Wednesday, April 12, 2006

NASCAR Goes Soft Again While Foyt IV's Career Fizzles

NASCAR has once again taken the cowardly way out. Instead of forcing drivers to toughen themselves up and accept slam-drafting for what it is - a necessary racing tactic that increases the competitiveness of the racing - NASCAR will require teams to remove steel plates from their front bumpers for Talladega, to soften them in the hope that if a team pushes another car it will buckle their bumper enough to hurt aerodynamics.

Predictably Jeff Gordon was front and center praising the change, and as usual there will be no media coverage of a contrary viewpoint, a viewpoint that takes the drivers to task for complaining instead of sucking it up and racing, a viewpoint that points out a glaring fact that refutes the Lindsey Lohan act - not one accident has ever occurred because of push-drafting.

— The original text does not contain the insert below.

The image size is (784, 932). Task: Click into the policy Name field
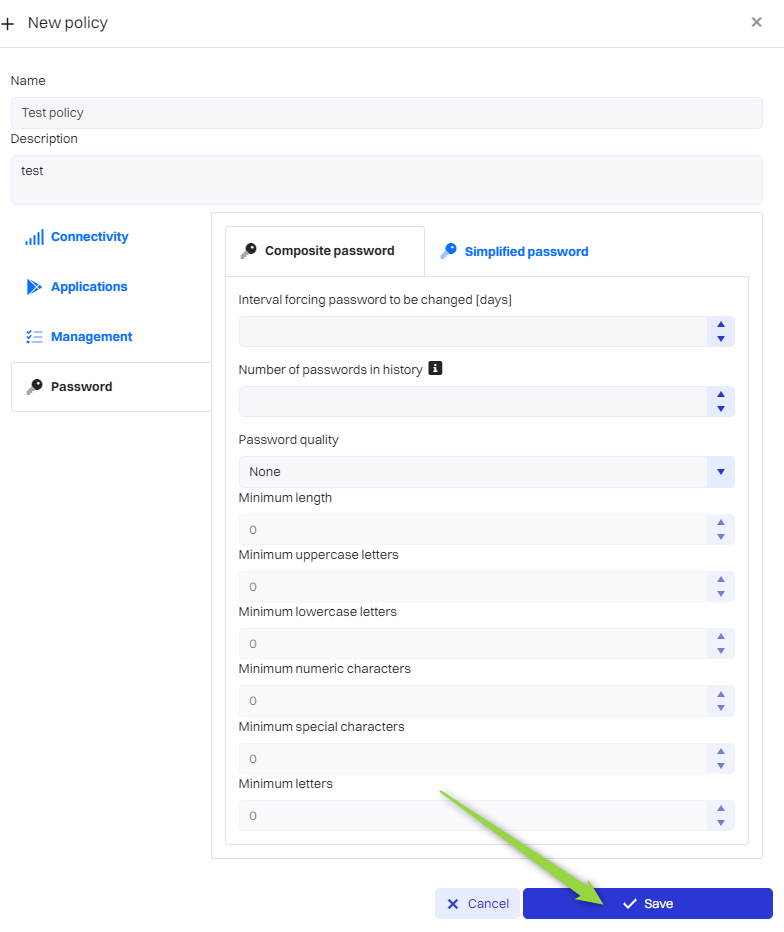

If the Mainstream Media - MSM - and its coverage of everything from the Iraq War to Hurricane Katrina's aftermath to gasoline prices consistently takes the doomsday approach and never gets the story right as a result, then the Race-Stream Media - RSM - is also guilty of lack of ideological diversity and of thus not getting it right.

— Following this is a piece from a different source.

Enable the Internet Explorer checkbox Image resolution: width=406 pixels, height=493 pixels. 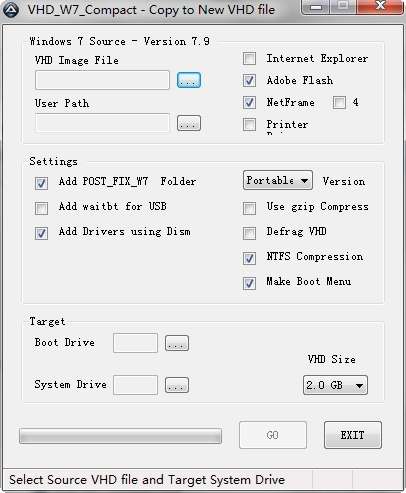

Put the proverbial gun to the heads of RSM types and tell them to name a wreck that was caused by push-drafting. They may grope for an answer but will not be able to come up with one.

On push-drafting, at least someone got under Tony Stewart's skin at Daytona, a refreshing change from a generally tepid Race-Stream Media. Why they don't take the drivers to task more often is a mystery. Criticism of participants in the other sports by their press corps is no rarity; why should the Race-Stream Media so consistently avoid taking drivers to task in print?

-------------------------------------------

On another note, the fizzling of AJ Foyt IV's racing career continues with his release from his BGN ride. It is disappointing that AJ IV's career is going nowhere at the present. His IRL days never saw any kind of respectable numbers, but being with a team all but devoid of sponsorship meant he could never get anything going to start with; on those few occassions when he had good racecars, he raced well.

Foyt IV once boasted he would not race "taxicabs." Circumstances made him change his tune, but he may have been right before, since he realistically hasn't shown any potential in a stock car. What will happen to him from here on remains to be seen, but one can't have much confidence that AJ IV will last in NASCAR now.